▶ **ABOUT THIS EXERCISE**
Reproduce the data exactly, leaving nothing out.

(Stored items)
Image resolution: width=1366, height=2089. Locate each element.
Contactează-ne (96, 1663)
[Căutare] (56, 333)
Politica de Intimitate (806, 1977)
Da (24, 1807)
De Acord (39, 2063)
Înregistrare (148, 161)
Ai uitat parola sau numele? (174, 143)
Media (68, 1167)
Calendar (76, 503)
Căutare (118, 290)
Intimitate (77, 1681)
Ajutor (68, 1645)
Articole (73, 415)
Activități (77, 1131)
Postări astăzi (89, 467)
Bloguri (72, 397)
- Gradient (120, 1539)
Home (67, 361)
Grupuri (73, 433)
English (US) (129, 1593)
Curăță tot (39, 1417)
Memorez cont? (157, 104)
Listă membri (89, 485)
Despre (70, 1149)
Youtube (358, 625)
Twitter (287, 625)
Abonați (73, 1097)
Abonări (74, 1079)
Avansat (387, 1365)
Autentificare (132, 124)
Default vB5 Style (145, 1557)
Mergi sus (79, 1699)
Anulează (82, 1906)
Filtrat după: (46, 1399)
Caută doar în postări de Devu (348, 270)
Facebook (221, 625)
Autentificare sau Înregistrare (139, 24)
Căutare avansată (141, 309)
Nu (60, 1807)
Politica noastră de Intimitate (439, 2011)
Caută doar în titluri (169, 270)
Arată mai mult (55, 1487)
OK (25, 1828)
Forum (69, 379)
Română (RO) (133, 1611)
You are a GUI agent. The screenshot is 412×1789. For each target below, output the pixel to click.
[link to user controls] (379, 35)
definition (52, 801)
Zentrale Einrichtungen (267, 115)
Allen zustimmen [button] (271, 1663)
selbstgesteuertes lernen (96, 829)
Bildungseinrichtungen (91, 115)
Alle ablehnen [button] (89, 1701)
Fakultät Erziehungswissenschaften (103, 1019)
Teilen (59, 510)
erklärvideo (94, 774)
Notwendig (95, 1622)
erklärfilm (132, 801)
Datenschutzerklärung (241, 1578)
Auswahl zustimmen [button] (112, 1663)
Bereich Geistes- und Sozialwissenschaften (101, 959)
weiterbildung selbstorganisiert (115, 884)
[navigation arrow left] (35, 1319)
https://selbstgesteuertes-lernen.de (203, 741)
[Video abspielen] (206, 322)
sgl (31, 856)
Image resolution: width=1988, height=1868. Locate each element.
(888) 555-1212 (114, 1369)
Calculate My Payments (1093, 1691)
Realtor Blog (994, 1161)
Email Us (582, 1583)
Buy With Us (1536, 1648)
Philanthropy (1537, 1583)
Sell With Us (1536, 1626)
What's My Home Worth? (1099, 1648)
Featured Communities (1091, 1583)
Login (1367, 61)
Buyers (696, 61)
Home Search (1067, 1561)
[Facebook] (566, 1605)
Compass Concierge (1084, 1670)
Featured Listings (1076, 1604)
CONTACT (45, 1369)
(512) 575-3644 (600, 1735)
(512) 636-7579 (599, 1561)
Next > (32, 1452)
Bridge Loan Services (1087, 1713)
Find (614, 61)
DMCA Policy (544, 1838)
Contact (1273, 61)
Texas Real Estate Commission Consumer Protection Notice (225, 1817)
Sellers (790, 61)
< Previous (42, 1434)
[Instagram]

▶ **WRITTEN RESPONSE**
Image resolution: width=1366, height=2089. Locate each element.
Contactează-ne (96, 1663)
[Căutare] (56, 333)
Politica de Intimitate (806, 1977)
Da (24, 1807)
De Acord (39, 2063)
Înregistrare (148, 161)
Ai uitat parola sau numele? (174, 143)
Media (68, 1167)
Calendar (76, 503)
Căutare (118, 290)
Intimitate (77, 1681)
Ajutor (68, 1645)
Articole (73, 415)
Activități (77, 1131)
Postări astăzi (89, 467)
Bloguri (72, 397)
- Gradient (120, 1539)
Home (67, 361)
Grupuri (73, 433)
English (US) (129, 1593)
Curăță tot (39, 1417)
Memorez cont? (157, 104)
Listă membri (89, 485)
Despre (70, 1149)
Youtube (358, 625)
Twitter (287, 625)
Abonați (73, 1097)
Abonări (74, 1079)
Avansat (387, 1365)
Autentificare (132, 124)
Default vB5 Style (145, 1557)
Mergi sus (79, 1699)
Anulează (82, 1906)
Filtrat după: (46, 1399)
Caută doar în postări de Devu (348, 270)
Facebook (221, 625)
Autentificare sau Înregistrare (139, 24)
Căutare avansată (141, 309)
Nu (60, 1807)
Politica noastră de Intimitate (439, 2011)
Caută doar în titluri (169, 270)
Arată mai mult (55, 1487)
OK (25, 1828)
Forum (69, 379)
Română (RO) (133, 1611)
You are a GUI agent. The screenshot is 412×1789. For each target below, output the pixel to click.
[link to user controls] (379, 35)
definition (52, 801)
Zentrale Einrichtungen (267, 115)
Allen zustimmen [button] (271, 1663)
selbstgesteuertes lernen (96, 829)
Bildungseinrichtungen (91, 115)
Alle ablehnen [button] (89, 1701)
Fakultät Erziehungswissenschaften (103, 1019)
Teilen (59, 510)
erklärvideo (94, 774)
Notwendig (95, 1622)
erklärfilm (132, 801)
Datenschutzerklärung (241, 1578)
Auswahl zustimmen [button] (112, 1663)
Bereich Geistes- und Sozialwissenschaften (101, 959)
weiterbildung selbstorganisiert (115, 884)
[navigation arrow left] (35, 1319)
https://selbstgesteuertes-lernen.de (203, 741)
[Video abspielen] (206, 322)
sgl (31, 856)
Image resolution: width=1988, height=1868. Locate each element.
(888) 555-1212 (114, 1369)
Calculate My Payments (1093, 1691)
Realtor Blog (994, 1161)
Email Us (582, 1583)
Buy With Us (1536, 1648)
Philanthropy (1537, 1583)
Sell With Us (1536, 1626)
What's My Home Worth? (1099, 1648)
Featured Communities (1091, 1583)
Login (1367, 61)
Buyers (696, 61)
Home Search (1067, 1561)
[Facebook] (566, 1605)
Compass Concierge (1084, 1670)
Featured Listings (1076, 1604)
CONTACT (45, 1369)
(512) 575-3644 (600, 1735)
(512) 636-7579 (599, 1561)
Next > (32, 1452)
Bridge Loan Services (1087, 1713)
Find (614, 61)
DMCA Policy (544, 1838)
Contact (1273, 61)
Texas Real Estate Commission Consumer Protection Notice (225, 1817)
Sellers (790, 61)
< Previous (42, 1434)
[Instagram]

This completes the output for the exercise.